[Data for this task Boundary: Start]

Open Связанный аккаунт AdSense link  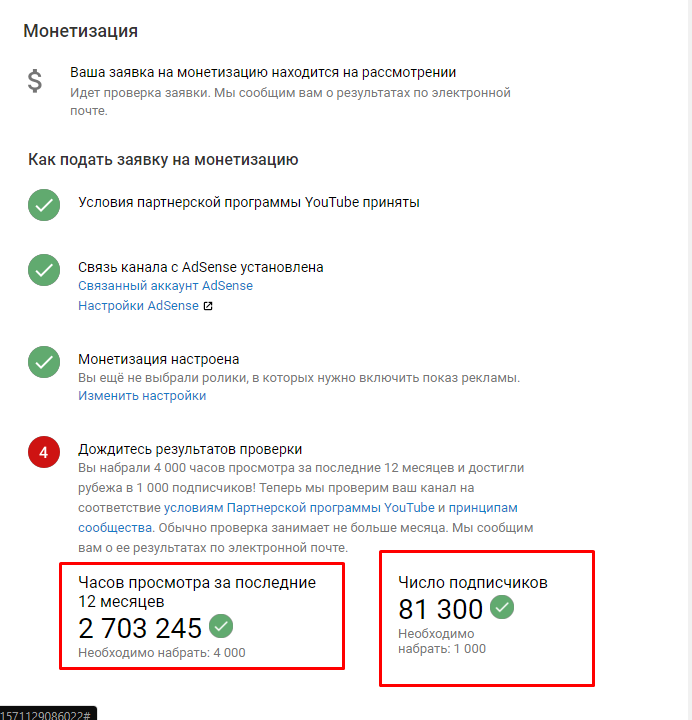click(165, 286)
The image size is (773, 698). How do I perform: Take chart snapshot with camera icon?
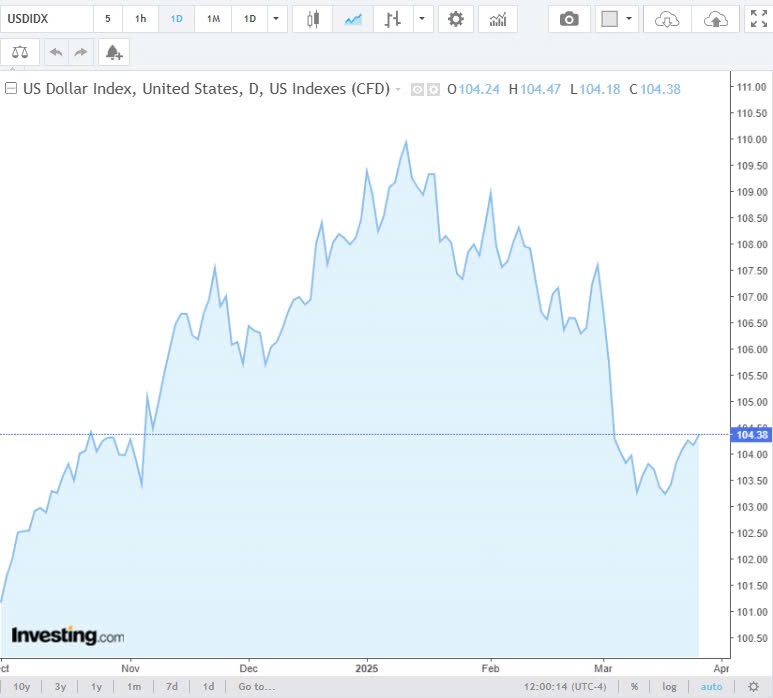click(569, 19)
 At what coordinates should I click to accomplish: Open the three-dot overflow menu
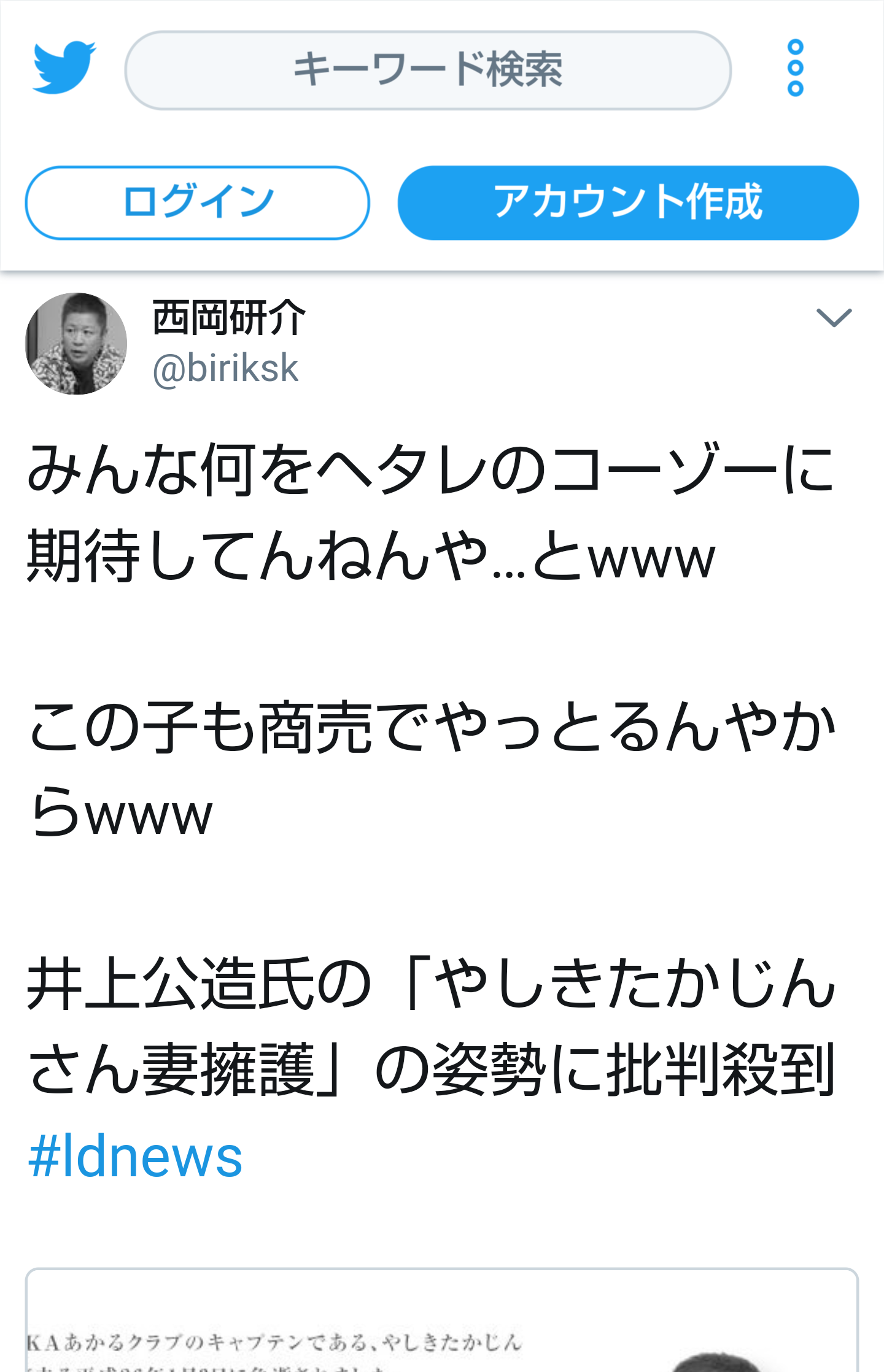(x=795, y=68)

[Data for this task Boundary: End]

Problem statement → What is needed is an exact transcription of the lines from the one containing "The image size" through the last line of the records above, both included, with no pictures.

Final answer →
The image size is (773, 698). How do I perform: Take chart snapshot with camera icon?
click(569, 19)
 At what coordinates should I click to accomplish: Open the three-dot overflow menu
(x=795, y=68)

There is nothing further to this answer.